**PROBLEM DETAILS**: Print, with no pictures, the exact lines that run from the one containing "The width and" through the last line of the material below, both ends included.
--- --- ---
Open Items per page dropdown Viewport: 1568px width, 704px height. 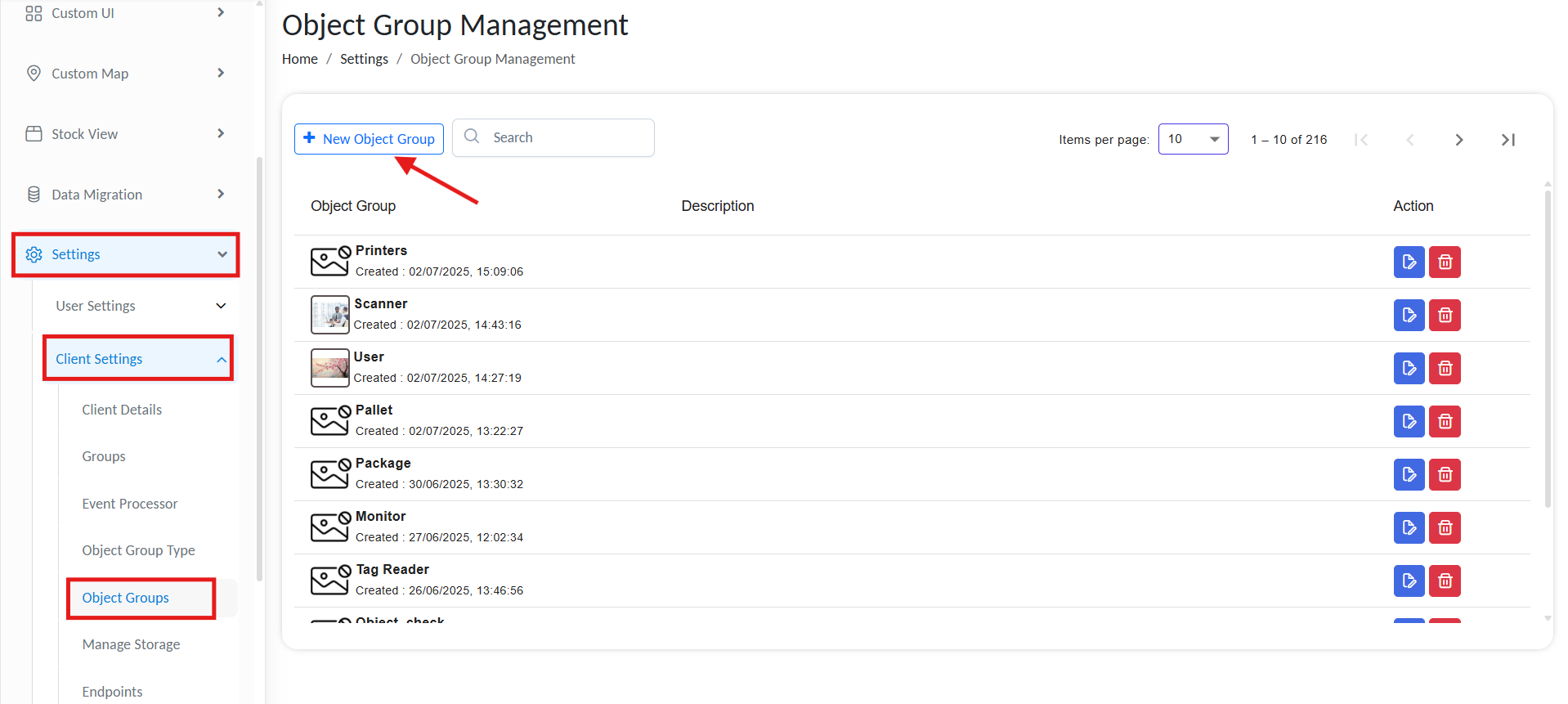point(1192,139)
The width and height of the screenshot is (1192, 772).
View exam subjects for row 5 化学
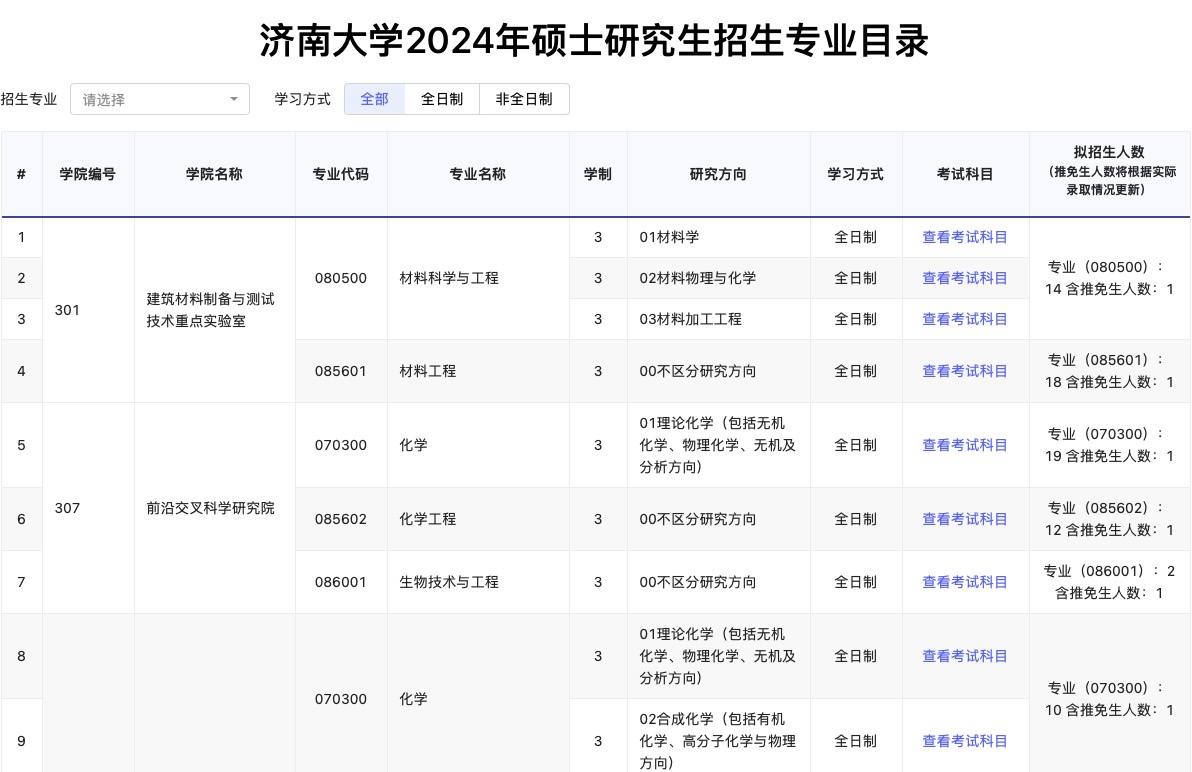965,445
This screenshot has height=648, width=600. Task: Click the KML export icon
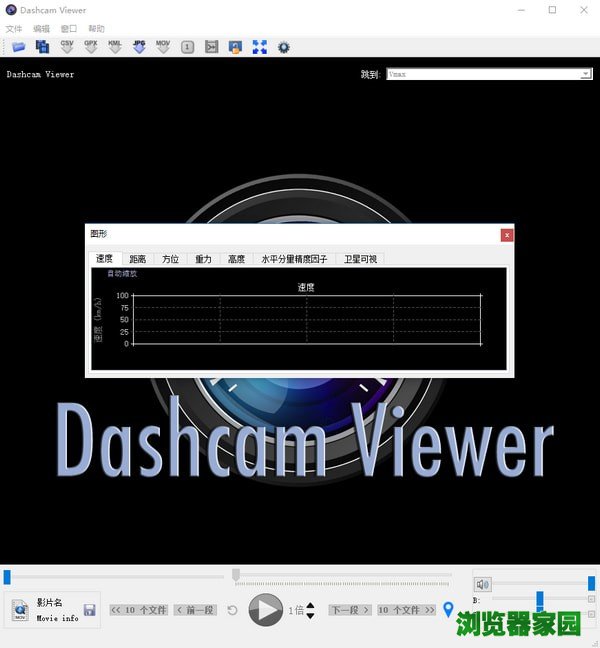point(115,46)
--- --- ---
**ANSWER FOR THIS EXERCISE**:
The width and height of the screenshot is (1192, 772).
View exam subjects for row 5 化学
965,445
This screenshot has height=648, width=600. Task: Click the KML export icon
point(115,46)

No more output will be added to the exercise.